Thursday, March 28, 2024

Maxine L. Johnson: Teaching Women to Harmonize Relationships

Maxine L. Johnson is an author, life coach, speaker, wife and mother helping women obtain clarity, confidence and influence as they’re taking their lives to the next level. With the demanding schedule of work and home life while navigating relationships with colleagues, friends and family, Maxine emphasizes the importance of self-care; for women to carve out special time for themselves. Whether it be taking a bubble bath, doing a workout, taking a nap or getting your nails done. If you take those moments for yourself, you feel rejuvenated. She is showing women that their influence is a key element to building harmonious relationships. 
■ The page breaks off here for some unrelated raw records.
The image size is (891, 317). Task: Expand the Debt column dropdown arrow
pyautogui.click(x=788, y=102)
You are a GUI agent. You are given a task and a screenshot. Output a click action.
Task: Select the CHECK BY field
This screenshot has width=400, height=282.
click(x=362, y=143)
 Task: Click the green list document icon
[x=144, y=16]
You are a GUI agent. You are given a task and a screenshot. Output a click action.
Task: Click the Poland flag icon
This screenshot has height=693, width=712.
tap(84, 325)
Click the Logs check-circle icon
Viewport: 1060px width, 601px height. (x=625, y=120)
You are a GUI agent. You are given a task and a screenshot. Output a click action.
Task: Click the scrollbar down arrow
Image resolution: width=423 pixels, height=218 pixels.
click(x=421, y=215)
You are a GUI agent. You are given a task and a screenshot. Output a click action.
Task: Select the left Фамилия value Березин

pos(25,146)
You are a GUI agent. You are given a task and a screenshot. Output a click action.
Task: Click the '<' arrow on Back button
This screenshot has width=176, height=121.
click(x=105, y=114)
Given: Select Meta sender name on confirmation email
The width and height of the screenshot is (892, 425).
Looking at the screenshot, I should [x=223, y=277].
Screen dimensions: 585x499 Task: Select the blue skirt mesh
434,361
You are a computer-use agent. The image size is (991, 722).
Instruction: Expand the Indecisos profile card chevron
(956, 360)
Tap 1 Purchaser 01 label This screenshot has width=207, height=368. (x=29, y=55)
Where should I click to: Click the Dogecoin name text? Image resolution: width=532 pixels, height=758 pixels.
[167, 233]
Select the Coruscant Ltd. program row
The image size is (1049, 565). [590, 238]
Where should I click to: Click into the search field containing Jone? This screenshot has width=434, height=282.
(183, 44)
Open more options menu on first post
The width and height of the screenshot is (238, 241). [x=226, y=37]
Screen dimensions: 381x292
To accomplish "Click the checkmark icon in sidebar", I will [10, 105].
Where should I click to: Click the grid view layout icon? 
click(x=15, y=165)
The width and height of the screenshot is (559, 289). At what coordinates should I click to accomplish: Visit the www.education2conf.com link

Me First- understanding my needs

When Maxine L. Johnson talks about me first, she’s referring to self-care. The importance of taking care of yourself first and understanding what your individual needs are aside from your home and work life. In addition, Maxine also discusses the double standard of women, specifically mothers being mom-shamed for taking time for themselves. It’s always perceived as being selfish and self-centered instead of caring for their child.

She describes, “What happens is we tend to pour from an empty cup because we’re so busy pouring out to everyone else. As female leaders, you’re making sure your business is succeeding, making sure your family is okay as well as your siblings and parents”. Maxine further explains with all of that pouring you become empty. Not only do you become empty and pour from that empty cup, the cup becomes dirty because you never cleaned it or refilled it which eventually leaves a residue. You try to pour from that cup, but it becomes toxic which leads to resentment of what you’re doing and who you’re serving. With resentment, comes frustration then comes anger of feeling others under appreciate you. That deep-seated anguish is the result of not taking the time to take care of yourself.

Being Vulnerable is Powerful

It’s important to be truthful to yourself. When you can be honest with yourself and admit to certain things such as what hurts us, what harms us, our likes and dislikes you can operate in your power. What you didn’t do, what you learned and what you can improve on. Maxine encourages women to be open with their feelings to create better relationships at home. For instance, being vulnerable with your children. Letting them know that parents are human, they make mistakes and it’s learning about trial and error as they go. As her sons got older, Maxine would tell them that she didn’t know everything, but she knew the best she could based on what she knew at the time.

Changing the Atmosphere

Maxine talks about “protecting your peace” to not change a person, but you can change yourself to influence change and the atmosphere around you. Here’s a scenario if you’re in a great mood, had a great day at work and your spouse, colleague, friend or family member is in a terrible mood. You don’t want to be brought down by their negativity because if you’re surrounded by negative energy, you become the negative energy. That’s why you have to protect your peace, your state of mind; it gives you the ability to change your surroundings.